Yup, the solution now makes sense. I made a mistake in mapping to the rectangular coordinate system. So my domain was incorrect and hence the result was wrong.

Regarding the application of Nanson’s formula, what I have understood from your explanation is that we need it only for boundary integrals, e.g., for implementing Neumann BCs in weak form. In other words, it does not matter if we are working with a 2D or 3D domain, what matters is that it has to be used only for boundary intergrals, i.e, for a line in case of 2D or for a surface/plane in case of 3D.

Am I right?

8

Yes, Nanson’s formula would be used for boundary (or interior facet, i.e., dS) integrals.

9

Thank you very much! :slight_smile:

Just one last thing, could you also direct me to implementation of Nanson’s formula for boundary integrals in FEniCS?

Thanks a lot again!

10

For a simple demo with pure Neumann BCs, we can tack on a reaction term to keep things well-posed, i.e., solve

-\nabla\cdot(\kappa\nabla u) + u = f\text{ ,}

in \Omega, subject to the boundary condition \nabla u\cdot\mathbf{n} = g on \partial \Omega.
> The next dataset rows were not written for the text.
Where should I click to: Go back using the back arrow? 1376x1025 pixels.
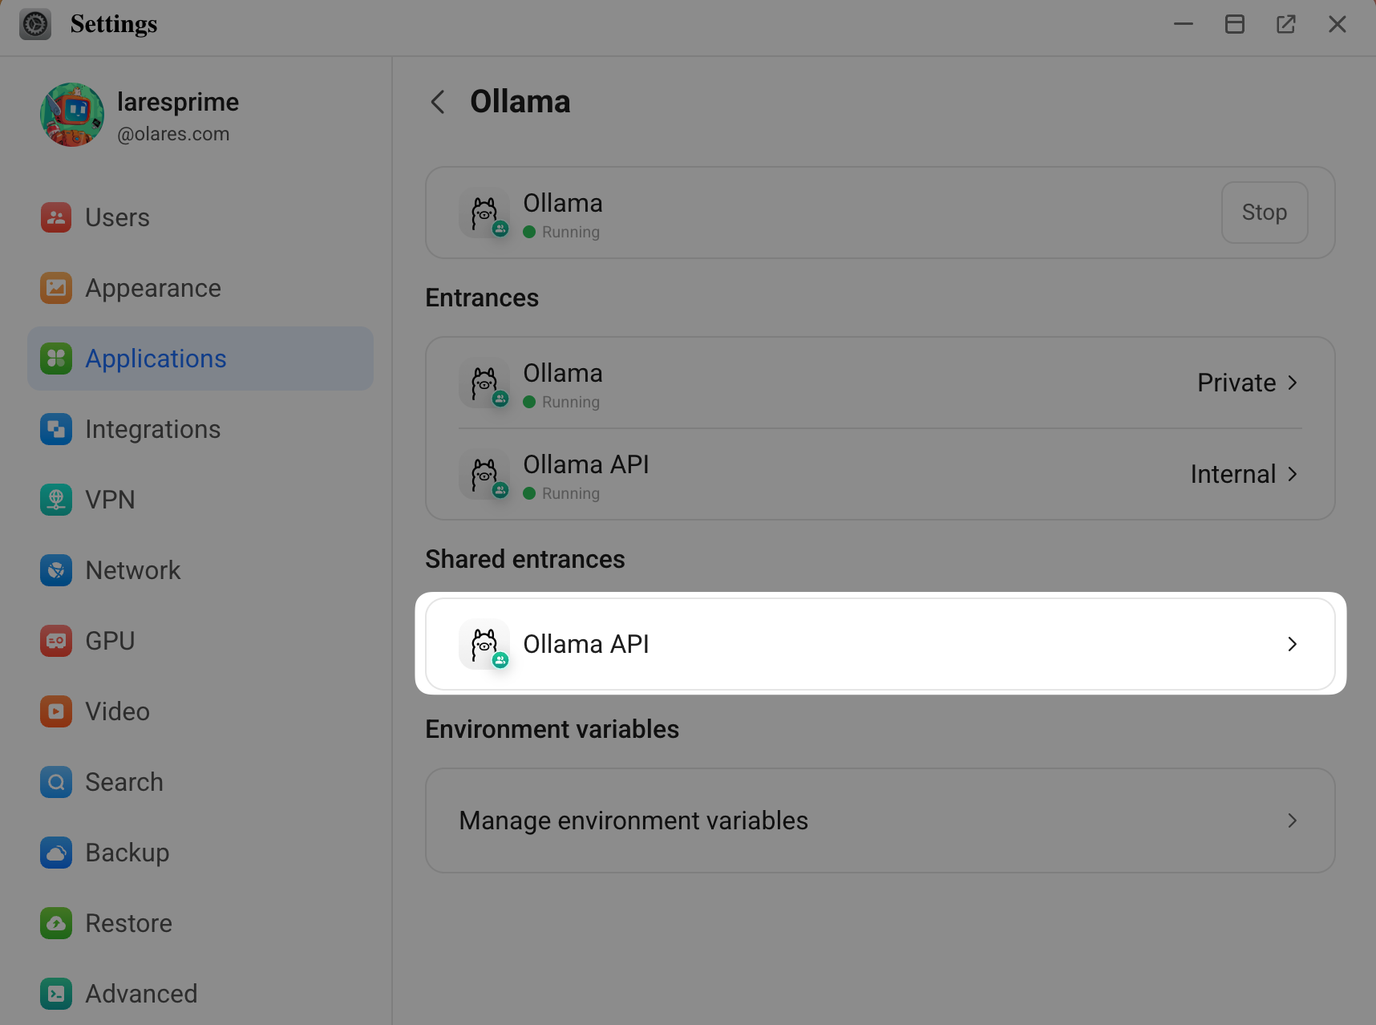[437, 102]
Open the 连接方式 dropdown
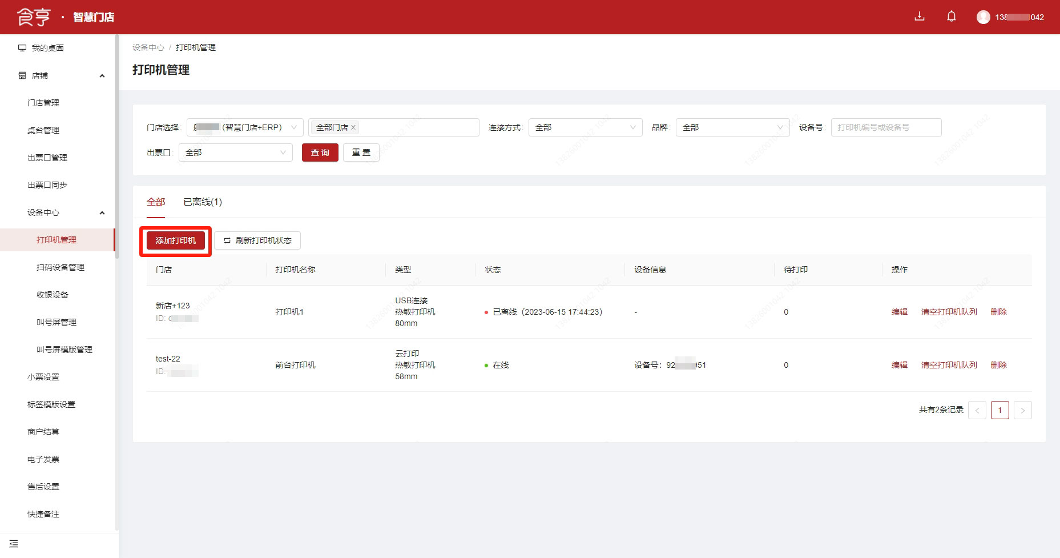 click(585, 127)
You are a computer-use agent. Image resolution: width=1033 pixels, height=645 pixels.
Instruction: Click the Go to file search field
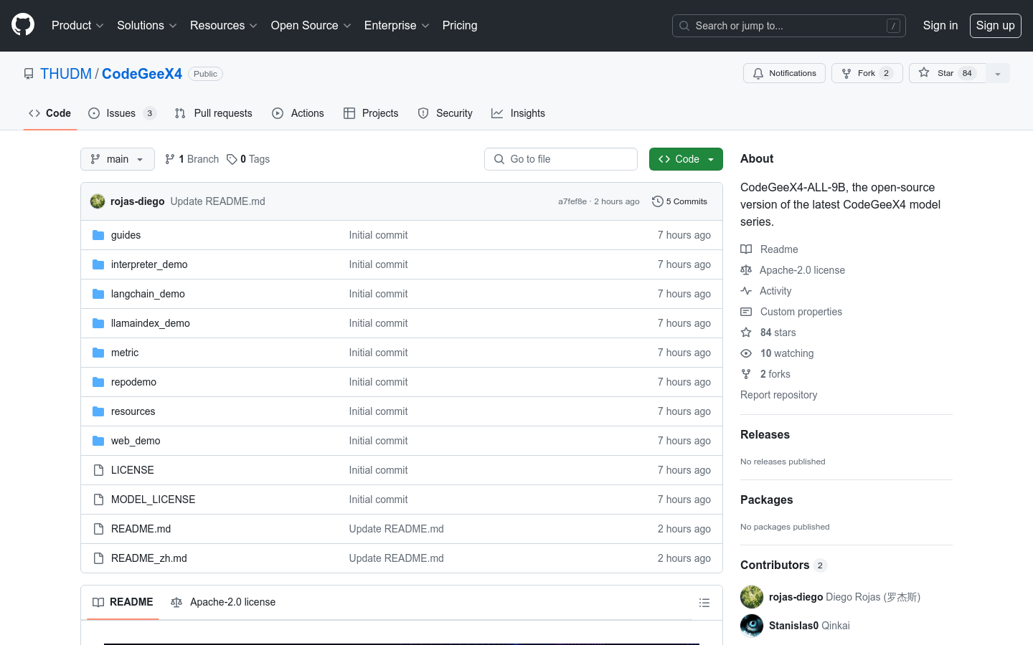[x=561, y=159]
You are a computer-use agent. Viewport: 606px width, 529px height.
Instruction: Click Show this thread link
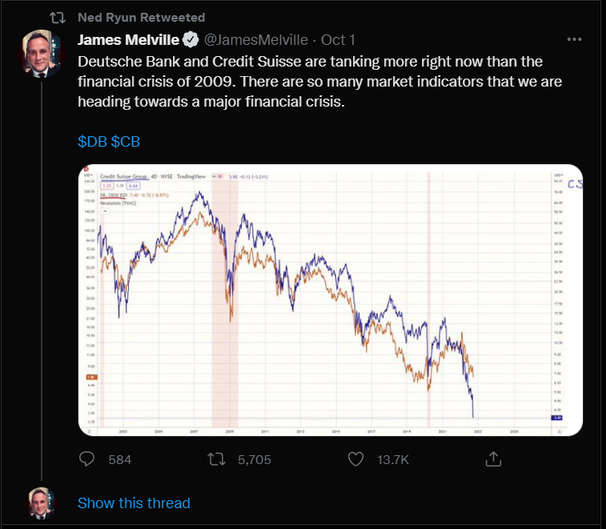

Posed directly on the deformed mesh, this would involve the following modification of the previous example:

kappa = Constant(2)
f = Constant(2)
g = Constant(2)
V = FunctionSpace(mesh,"CG",1)
u = TrialFunction(V)
v = TestFunction(V)
a = (kappa*dot(grad(u),grad(v)) + u*v)*dx
L = f*v*dx + g*v*ds

u = Function(V)
solve(a==L,u)

To pull this problem back to the rectangular reference domain, one use:

kappa = Constant(2)
f = Constant(2)
g = Constant(2)
V = FunctionSpace(mesh,"CG",1)
u = TrialFunction(V)
v = TestFunction(V)
a = (kappa*dot(grad_x(u),grad_x(v)) + u*v)*det(dx_dxi)*dxi
L = f*v*det(dx_dxi)*dxi

# Nanson's formula with "deformation gradient"
# of dx_dxi:
N = FacetNormal(mesh)
F = dx_dxi
J = det(dx_dxi)
da_dA_n = J*(inv(F).T)*N
da_dA = sqrt(dot(da_dA_n,da_dA_n))

# Use to trasnform surface integral over
# reference boundary (dA, corresponding to
# UFL ds in this setup) to a surface
# integral over the deformed boundary:
L += g*v*da_dA*ds

u = Function(V)
solve(a==L,u)
2 Likes
11

Ah, I see! So the n of current config. doesn’t show up at all in formulation. We just eliminate it by taking the dot product of da_dA_n by itself to get rid of n. And that’s how we get the ratio two different areas, which is the scaling factor for change of variable/domain for boundary term integration in the formulation.

Many thanks! Really appreciate your help :slight_smile: